Mais je ne dois pas oublier, cher Monsieur l'abbé, que je raisonne à vide là où je suis et que je vous parle à vous qui êtes dans le feu de l'action. Je voulais me borner à vous remercier, a donné à toute la villa Grazioli4 les nouvelles de Mme de Montalembert dont la santé n'est pas altérée, et m'excuser de ne pas vous envoyer encore la copie de ma courte réponse à l'évêque d'Angers5. Elle se trouve dans les mains d'un angevin à qui elle était utile pour sa propre gouverne.

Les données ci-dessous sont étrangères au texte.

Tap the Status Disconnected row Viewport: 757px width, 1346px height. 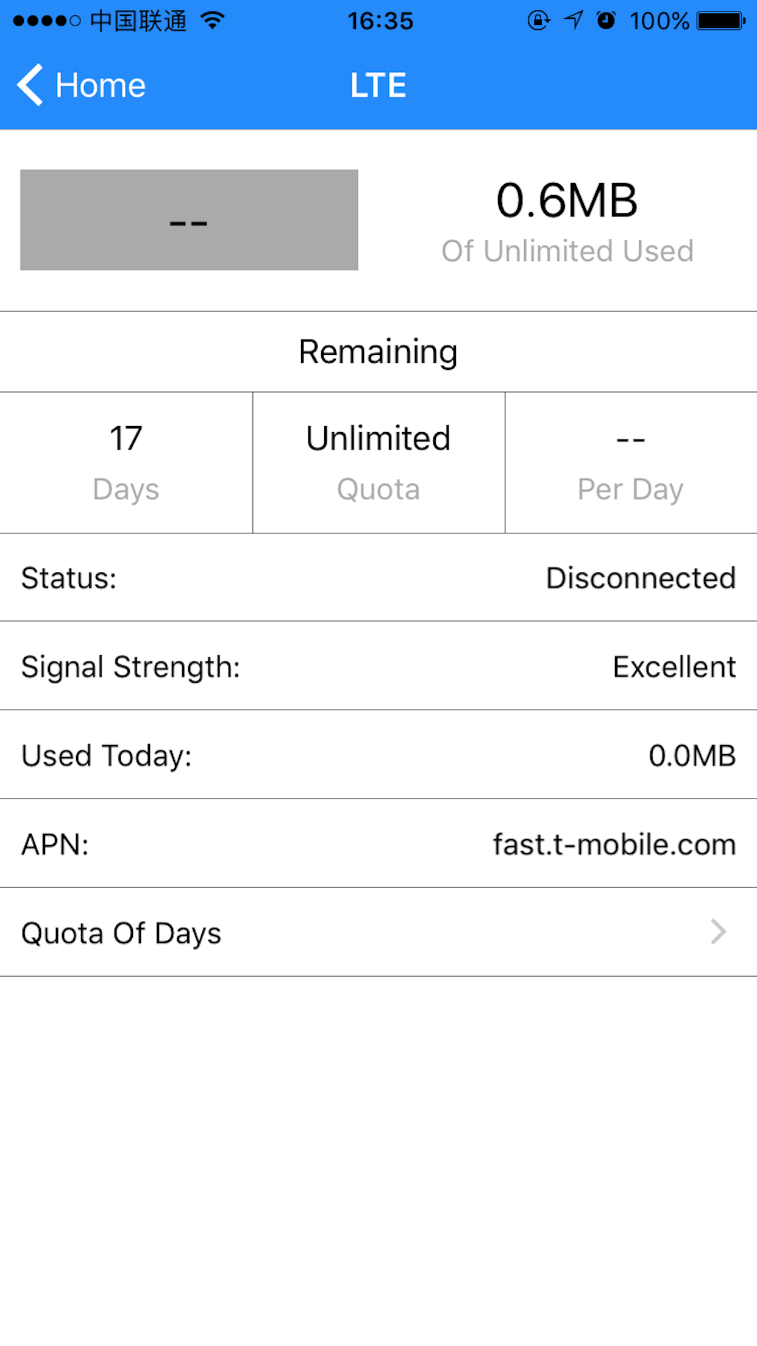click(x=379, y=577)
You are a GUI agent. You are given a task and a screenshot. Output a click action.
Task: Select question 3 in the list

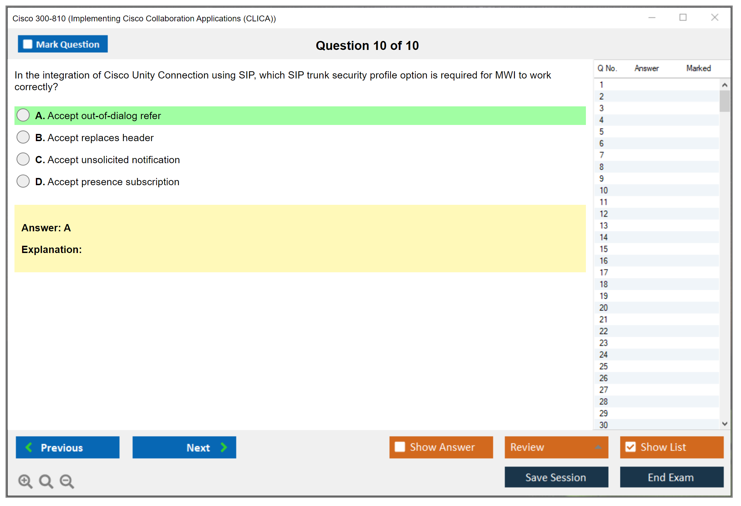[x=601, y=108]
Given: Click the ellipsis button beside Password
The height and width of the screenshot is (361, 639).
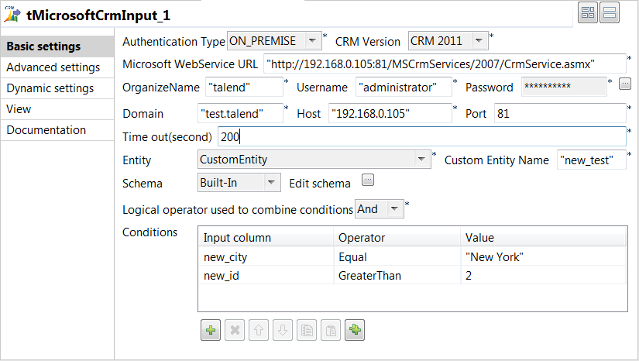Looking at the screenshot, I should point(625,84).
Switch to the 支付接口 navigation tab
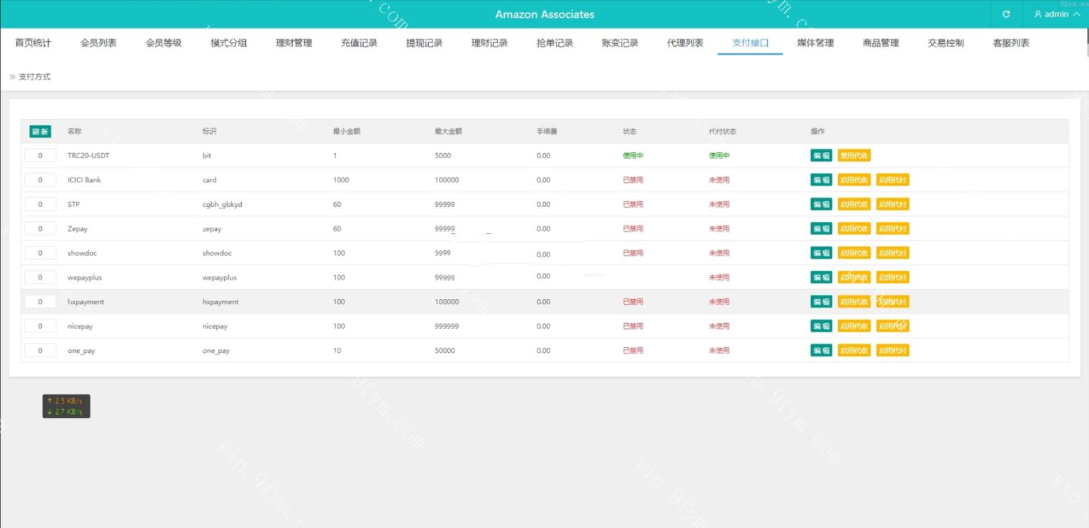 [749, 43]
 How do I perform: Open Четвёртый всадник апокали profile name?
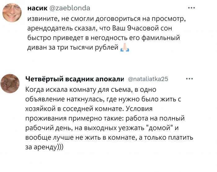click(74, 79)
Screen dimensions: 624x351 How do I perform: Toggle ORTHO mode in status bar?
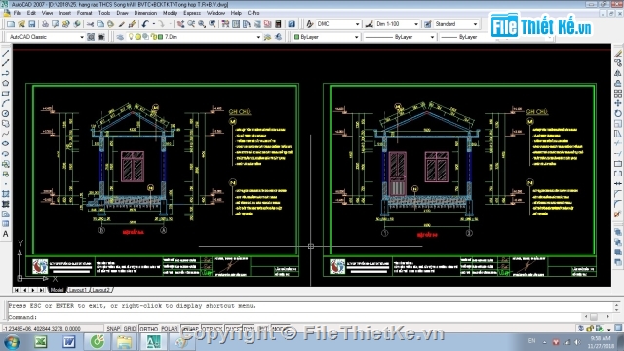pyautogui.click(x=149, y=329)
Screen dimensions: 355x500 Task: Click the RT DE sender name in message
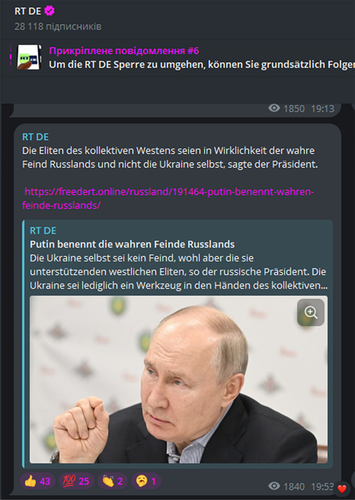(x=36, y=137)
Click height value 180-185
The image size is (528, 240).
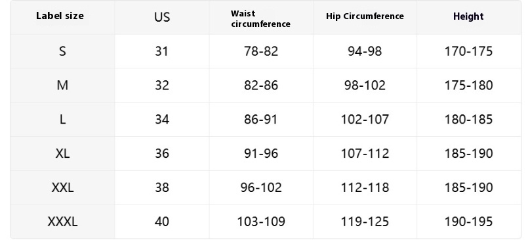469,120
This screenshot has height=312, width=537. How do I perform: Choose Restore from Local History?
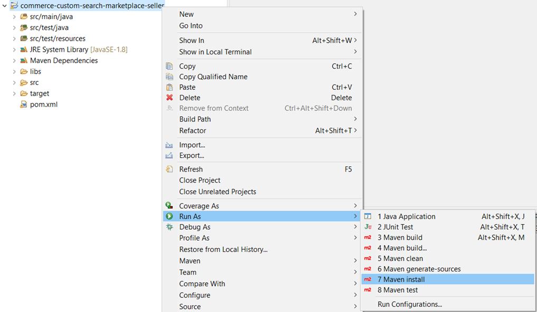click(223, 249)
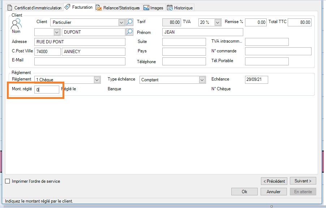Click the Relance/Statistiques chart icon
This screenshot has height=208, width=326.
point(99,7)
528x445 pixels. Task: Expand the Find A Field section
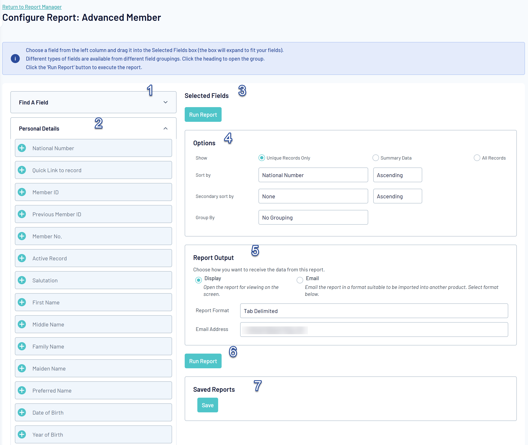click(x=165, y=102)
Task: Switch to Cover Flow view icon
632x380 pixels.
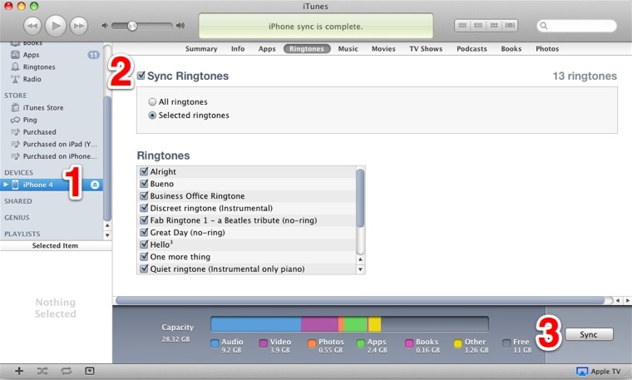Action: point(510,26)
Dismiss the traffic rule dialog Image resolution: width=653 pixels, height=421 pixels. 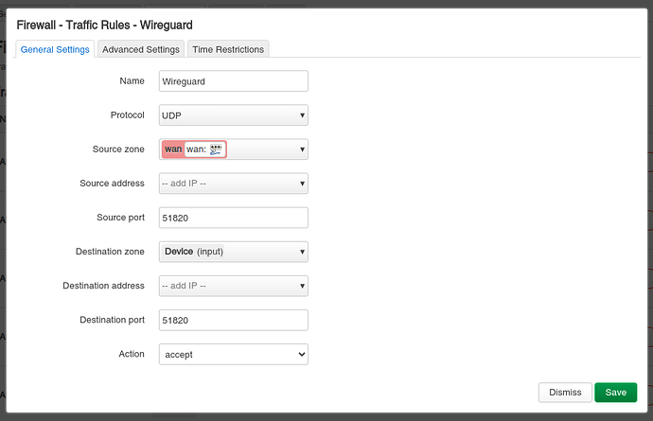[565, 393]
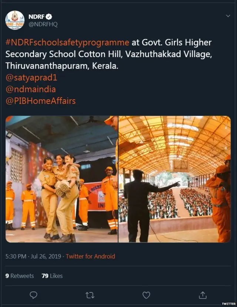Like the tweet with heart icon
The image size is (237, 307).
[146, 295]
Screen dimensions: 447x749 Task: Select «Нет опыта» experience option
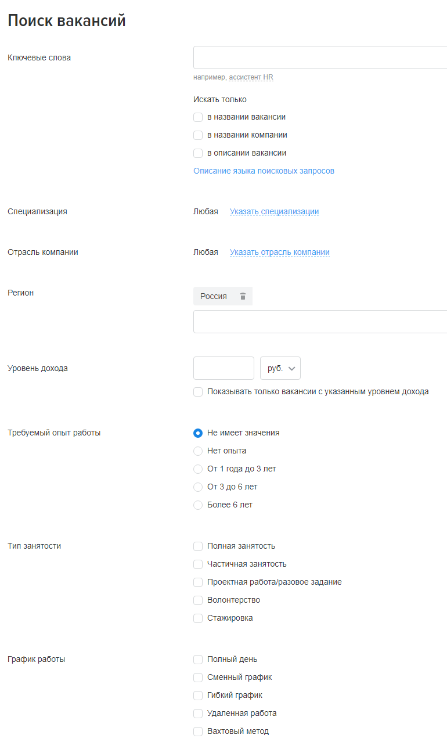pos(197,451)
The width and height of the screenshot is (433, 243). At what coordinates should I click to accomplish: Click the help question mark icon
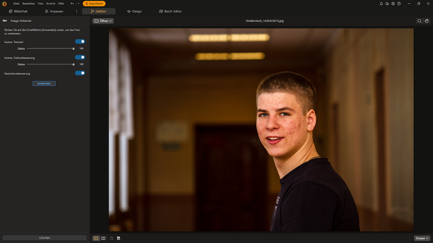click(x=399, y=3)
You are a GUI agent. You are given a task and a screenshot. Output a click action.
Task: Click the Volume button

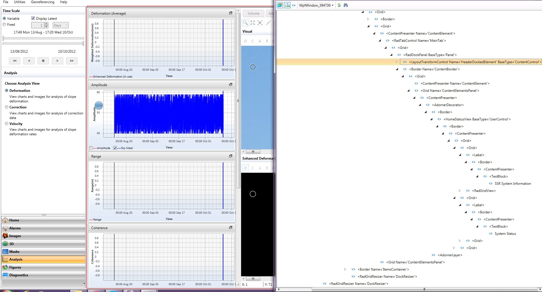click(253, 13)
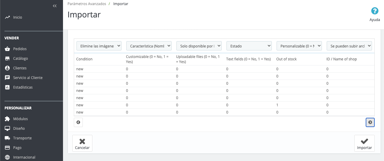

Il ne me l'a pas encore restituée, quoique je l'ai réclamée. Vous ne me dites pas comment va Mgr Strossmayer6 et j'espère que les journaux auront exagéré le mauvais état de sa santé, comme ils exagèrent tant d'autres choses. À vous de tout cœur.

Alfred

P.S. Je n'ai pas été à Paris pour le dernier scrutin de l'académie. L'inextricable gâchis de notre situation donnerait bien à lui seul le goût de la solitude et même de la maladie !

 

1Mgr Dupanloup. L'abbé Couvreux, alors secrétaire de l'évêque, est à ses côtés à Rome.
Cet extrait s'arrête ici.